At least one $bigPharma defines "research" as being everything up to and including the first proof of concept in a human [Phase I] trial. After that would be "development".


That'll mean no more drug development.

My grandmother had rheumatoid arthritis, and it made her life utterly miserable for her last 10 years. Recently, Enbrel was developed by a biotech for profit company, it is the first effective treatment for rheumatoid arthritis.

No university or government came up with it. A for profit company did.


> Increase general taxation and use that to fund more pharamaceutical R&D?

Take the US military budget and give it to life saving research instead of life taking.

Edit: Also implement a wealth tax instead of income tax. Discourage hoarding of wealth and concentration of power in the hands of top 1%.


Ah yes so China or Russia can invade and establish a totalitarian regime. Excellent idea.


You don't have to give up all of it. The total budget of US is larger than the next 6 countries combined. India, which is actually surrounded by hostile neighbors, one of which is china manages to defend itself with a tenth of the budget. My guy you are giving military money they didn't even ask for in this year's budget. Please stop repeating this line. American budget it not to stop China or Russia, its to assert their own will on the world.
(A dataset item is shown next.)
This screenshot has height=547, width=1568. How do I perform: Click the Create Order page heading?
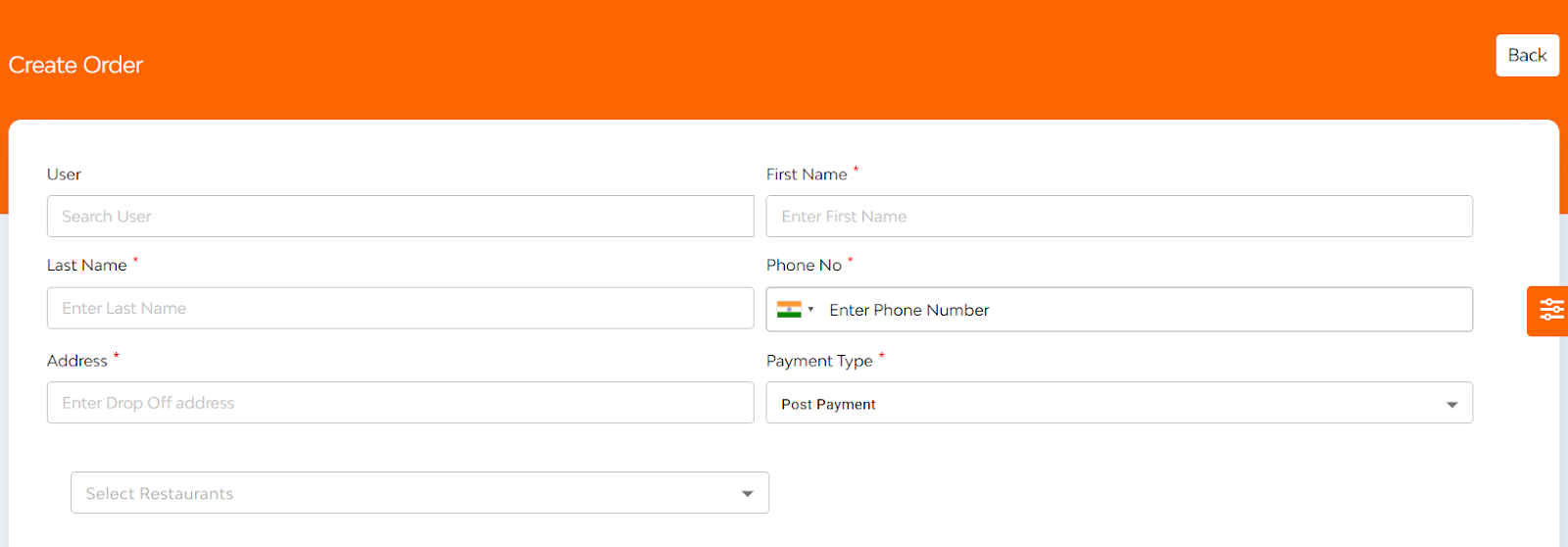click(x=76, y=66)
> The total budget of US is larger than the next 6 countries combined.

Not in % of gdp. The only metric that matters. The US economy is massive in size so of course the budget is a big number.

> one of which is china manages to defend itself with a tenth of the budget.

Everything is cheaper in China. You can do a lot more with one million there than in the US.


I don't know why you are talking about china while the point I was making was about India defending itself against china. Also indian % of GDP for military budget is 2.8 while for US its 3.75. US has no neighboring countries actively attacking it, India does.

edit: BTW, is there any actual proof that this whole military budget dissuades Russia and China in any way?


> This is such a fucked up incentive structure.

It has produced far, far better results than communist incentive structures.